A "playing with kids" review
I felt I had to put that in the title, as it colours my review heavily; I spent the majority of this game in at least 2 player, with 4 players happening regularly, with a mix of players - my wife, 26, and a decent gamer; her 12 year old gamer cousin; his 10 year old mildly enthused sister; my 6 year old son; and, finally, at parts my 4 year old daughter. Both of my kids play a lot of Wii games, and know how to use the system well.
I bother to point that out, because a lot of parents will buy this for kids. After all, it says 3+/E For Everyone on the box, how hard can it be? The answer is, very. The big issue with the co-op play, which should in all honesty be there to make the game easier, is that at many points the design lends itself to single player gaming. There are a lot of sections where multiple players artificially ups the difficulty to a massive degree, such as the entire last 2 worlds. Though to get there will demonstrate heavily whether you can play this, the fact is that's a quarter of the game that is to be honest pretty inaccessible to multiple players who aren't awesome gamers.
In fact, throughout the game, you would need a team of pretty amazing co-op players to make anything above 2 player work. The support systems for carrying lesser ability players (bubbling, carrying, even Yoshi swallowing) are actually very unhelpful on regular occasions: bubbles can be popped by accident to lead to unavoidable death, and if everyone is in bubbles the attempt at the level is over; carrying means a player cannot jump as well, and the increased height often leads to unexpected death, and if the carried player shakes they leap off, and often by accident, and to their doom; Yoshi swallowing has the same issues as carrying, but adds the fact that most Yoshi levels are designed for all players to be on Yoshis at all times.
This, too, brings up another issue: many levels are designed to make the most of the new and unique equipment. For instance, there are at least 2 snow levels designed to use the Penguin's belly sliding ability, and the last level's ending part is heavily skewed towards the Heli Hat. Without said equipment, the difficulty spikes heavily, often to a ridiculous level. For instance, on one of the ice levels, the Penguin's belly slide allows you to slide across platforms with a small gap inbetween, but without it, you have to jump across slippy, thin platforms with a very small margin of error.
By world 7, it basically became a case of me and the 12 year old gamer playing the game, with everyone else having to bubble away to not hinder us and die, which they still did by accident a few times per level attempt anyway. It says a lot that, by the end of the final world, nobody had used less than 40 continues, which is roughly 200 lives. Around 15-20 of those, each, were the final 2 worlds. By world 8, the other players were bored of spending all their time in a bubble, and so it became just the two of us. With two, experienced players, the loss of lives slowed, and we made easier progress. It's weird to be able to say that, in a multiplayer game, it's easier to have less players.

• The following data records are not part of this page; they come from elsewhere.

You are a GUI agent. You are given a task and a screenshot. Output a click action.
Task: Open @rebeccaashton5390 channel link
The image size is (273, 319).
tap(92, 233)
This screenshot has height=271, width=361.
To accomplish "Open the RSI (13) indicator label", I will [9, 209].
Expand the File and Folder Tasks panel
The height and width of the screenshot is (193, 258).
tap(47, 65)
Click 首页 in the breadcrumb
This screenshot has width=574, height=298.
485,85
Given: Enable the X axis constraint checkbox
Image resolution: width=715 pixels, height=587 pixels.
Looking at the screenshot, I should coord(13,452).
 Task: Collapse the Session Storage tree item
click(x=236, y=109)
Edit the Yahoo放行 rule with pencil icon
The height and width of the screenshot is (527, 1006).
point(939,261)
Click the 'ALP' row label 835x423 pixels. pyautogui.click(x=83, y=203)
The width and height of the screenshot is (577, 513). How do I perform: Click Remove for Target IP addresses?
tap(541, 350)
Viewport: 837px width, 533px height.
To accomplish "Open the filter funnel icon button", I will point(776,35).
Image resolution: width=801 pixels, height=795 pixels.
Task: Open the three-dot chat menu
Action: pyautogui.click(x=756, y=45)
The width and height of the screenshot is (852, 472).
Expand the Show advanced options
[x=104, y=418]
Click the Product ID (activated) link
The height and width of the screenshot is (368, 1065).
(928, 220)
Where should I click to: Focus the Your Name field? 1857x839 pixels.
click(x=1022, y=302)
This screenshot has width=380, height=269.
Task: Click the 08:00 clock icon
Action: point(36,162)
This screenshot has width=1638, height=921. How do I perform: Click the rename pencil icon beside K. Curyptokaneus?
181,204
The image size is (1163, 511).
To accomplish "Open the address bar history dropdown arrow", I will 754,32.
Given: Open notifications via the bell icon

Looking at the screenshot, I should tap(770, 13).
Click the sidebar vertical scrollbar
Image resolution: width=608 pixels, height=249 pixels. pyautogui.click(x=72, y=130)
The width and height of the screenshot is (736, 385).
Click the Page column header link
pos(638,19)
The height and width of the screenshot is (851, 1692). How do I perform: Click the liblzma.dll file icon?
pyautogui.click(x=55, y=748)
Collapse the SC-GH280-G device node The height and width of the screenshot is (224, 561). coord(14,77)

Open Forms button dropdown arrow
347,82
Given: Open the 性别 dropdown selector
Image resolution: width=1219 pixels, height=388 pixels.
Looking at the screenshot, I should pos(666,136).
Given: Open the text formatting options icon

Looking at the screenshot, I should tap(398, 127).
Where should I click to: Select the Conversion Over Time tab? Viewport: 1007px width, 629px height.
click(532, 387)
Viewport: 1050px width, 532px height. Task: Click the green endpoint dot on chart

So, in summary: young kids, despite the age range, shouldn't be playing this unless they're exceptionally gifted, as to be frank it gets very hard after about world 5 and expert level by world 7. The multiplayer aspect does not help this, at all, and in a lot of ways makes it worse. As an adult and gamer of 24 years, I found the last world incredibly hard, and wouldn't recommend attempting it to anyone who isn't supremely confident of their Mario skills. The last level, in particular, is a real throwback to the original Super Mario Bros., and is just as hard; and then it turns out that the last level isn't over, and what follows is even harder. To say "this is a game for kids" is missing the point somewhat; although there is nothing objectionable in the content, the gameplay itself is just not open to younger players who aren't gaming savants. As such, as a parent playing with kids, I would say avoid.